▶ **WHAT TO PRODUCE**: Emit a verbatim copy of the lines below from the line with "Where should I click to: Click" through the line with "This screenshot has", excluding pictures and everything outside that range.

Start of RAW DATA

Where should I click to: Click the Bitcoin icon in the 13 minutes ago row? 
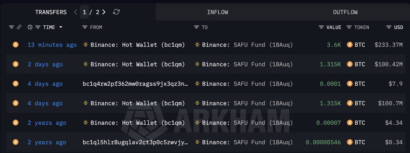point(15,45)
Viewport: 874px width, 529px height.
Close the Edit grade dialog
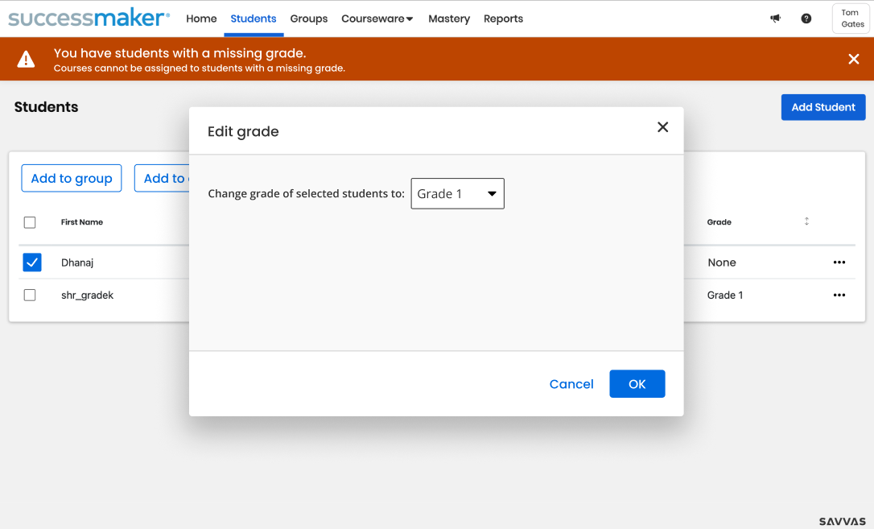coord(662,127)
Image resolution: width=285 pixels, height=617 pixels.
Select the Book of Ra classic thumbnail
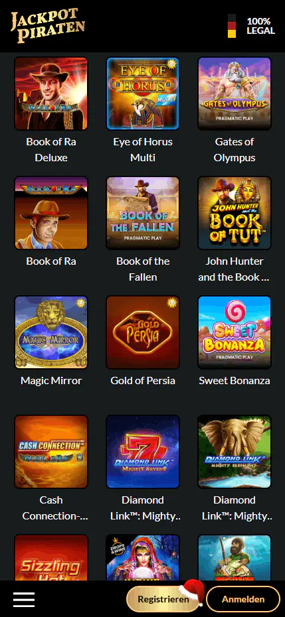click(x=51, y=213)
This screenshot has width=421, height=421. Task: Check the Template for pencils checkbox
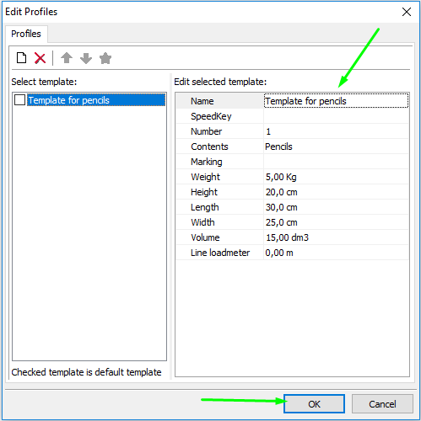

End of RAW DATA
Start of RAW DATA

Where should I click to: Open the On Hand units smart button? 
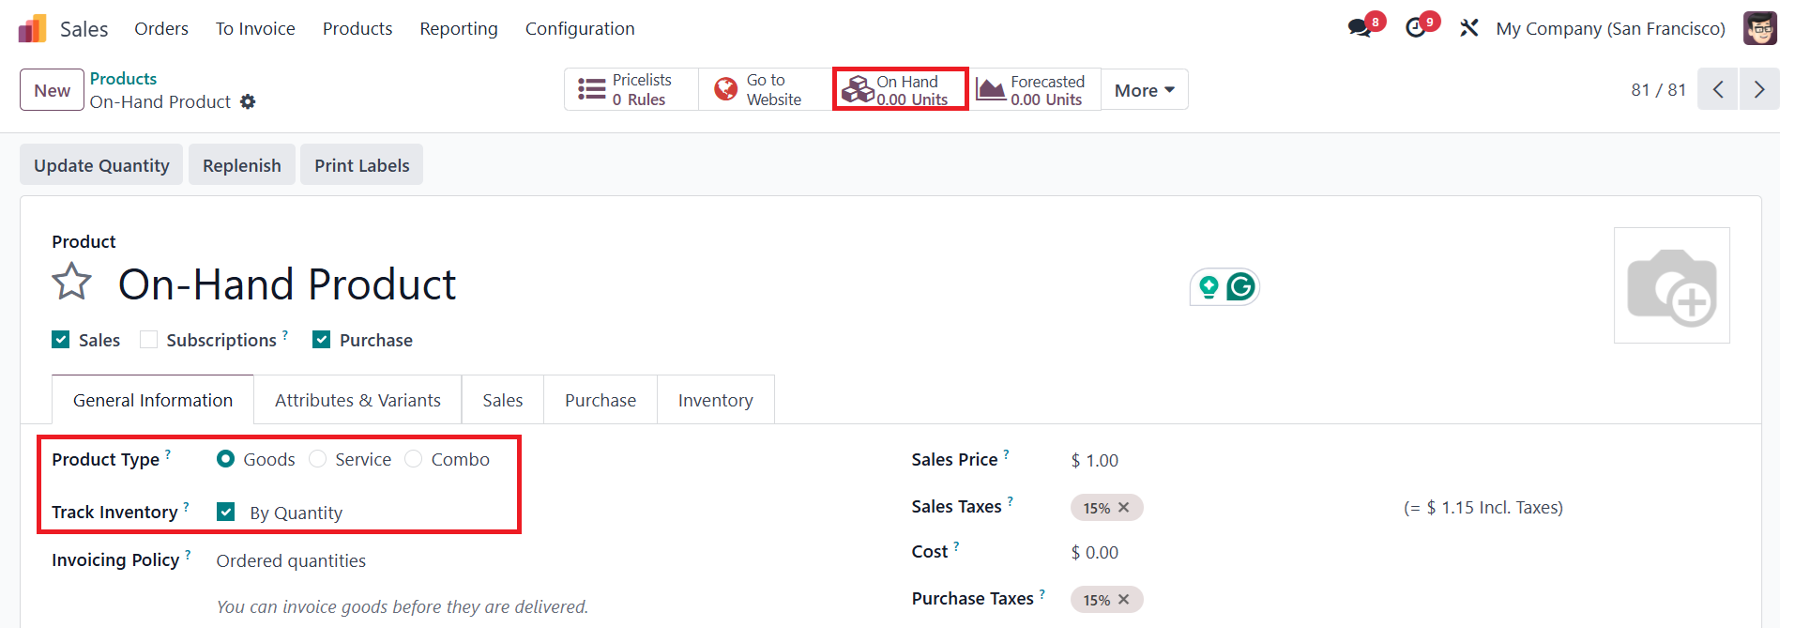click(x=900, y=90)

End of RAW DATA

▶ **ANSWER BELOW**:
Where should I click to: Click the Bitcoin icon in the 13 minutes ago row? 
point(15,45)
Viewport: 874px width, 529px height.
Close the Edit grade dialog
coord(662,127)
Image resolution: width=285 pixels, height=617 pixels.
Select the Book of Ra classic thumbnail
click(x=51, y=213)
This screenshot has width=421, height=421. Task: Check the Template for pencils checkbox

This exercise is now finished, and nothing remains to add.